TILA Rescission Effective upon Notification

Posted by NCBRC - January 20, 2015

In a unanimous decision delivered by Justice Scalia, the Supreme Court held that so long as the borrower notifies the lender within three years of the transaction, his rescission is timely. Jesinoski v. Countrywide Homes, 574 U. S. ____ (2015), No. 13-684 (Jan. 13).

Less than three years after they entered into a lending agreement with Countrywide, the borrowers notified the lender in writing that they were rescinding the agreement. Four years and one day after entering into the agreement the borrowers filed suit under the Truth in Lending Act seeking rescission and damages.

TILA gives a borrower the unconditional right to rescind a lending contract within three days of entering into it, and a conditional right to rescind if the lender has not made the required disclosures, within three years. The question before the Supreme Court was whether TILA’s three year rescission deadline was met upon notification or if the borrowers were required to file a lawsuit to render their rescission effective. The district court found the latter. 2012 WL 1365751, *3 (D Minn., Apr. 19, 2012). The Eighth Circuit affirmed. 729 F. 3d 1092, 1093 (2013) (per curiam).

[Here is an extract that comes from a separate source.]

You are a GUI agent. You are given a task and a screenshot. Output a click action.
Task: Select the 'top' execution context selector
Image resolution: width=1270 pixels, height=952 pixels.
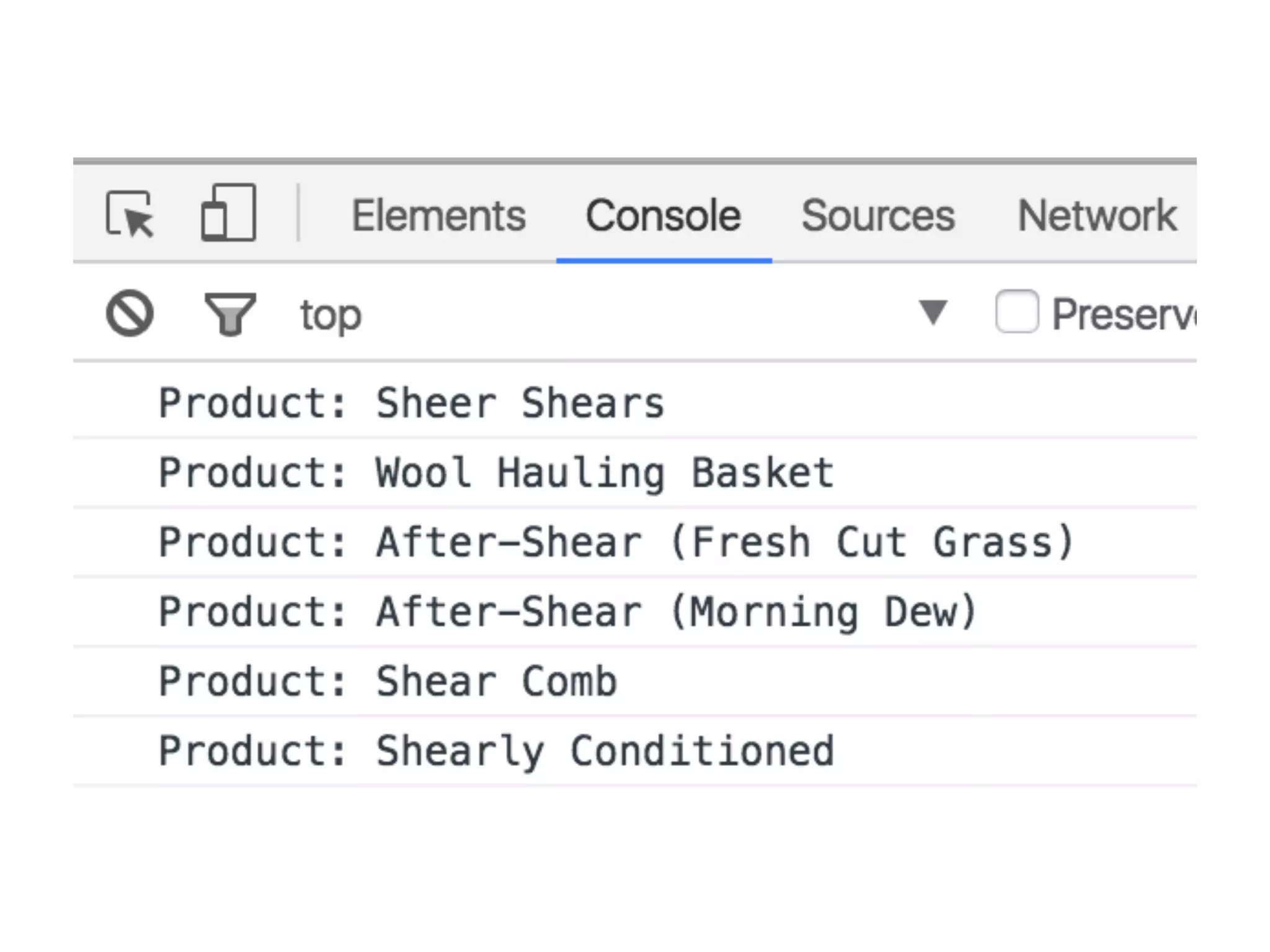pos(331,315)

The Supreme Court reversed.

Section 1635(a) provides that the borrower “shall have the right to rescind . . . by notifying the creditor, in accordance with regulations of the Board, of his intention to do so.” The Court found that this “language leaves no doubt that rescission is effected when the borrower notifies the creditor of his intention to re­scind.” The Court rejected Countrywide’s argument that notification is sufficient when the debtor seeks to rescind within three days or when there is no dispute as to the failure of the lender to provide the required disclosures, but where, as here, the lender disputed the lack of disclosures, mere notification was insufficient. The Court found that the statute did not distinguish between disputed and undisputed claims. Section 1635(g), which refers to a court’s power to “award relief” upon a finding of violation of the notice requirements, does not change the analysis. While that provision contemplates a judicial action it does not require that rescission be accomplished only through judicial action.

To the extent that this interpretation of the rescission provision of the TILA modifies the pre-Act common law, the Court was untroubled. It acknowledged that “[i]t is true that rescission traditionally required either that the re­scinding party return what he received before a rescission could be effected (rescission at law), or else that a court affirmatively decree rescission (rescission in equity),” but found that Congress modified the common-law practice when it enacted the TILA. The “Act disclaims the common-law condition precedent to rescission at law that the borrower tender the proceeds received under the transaction. 16 U.S. § 1635(b). But the negation of rescission-at-law’s tender requirement hardly implies that the Act codifies rescission in equity. . . The clear import of §1635(a) is that a borrower need only provide written notice to a lender in order to exercise his right to rescind. . . . [T]his is simply a case in which statutory law modifies common-law practice.”

The Court reversed the judgment of the Eighth Circuit and remanded for proceedings consistent with its opinion.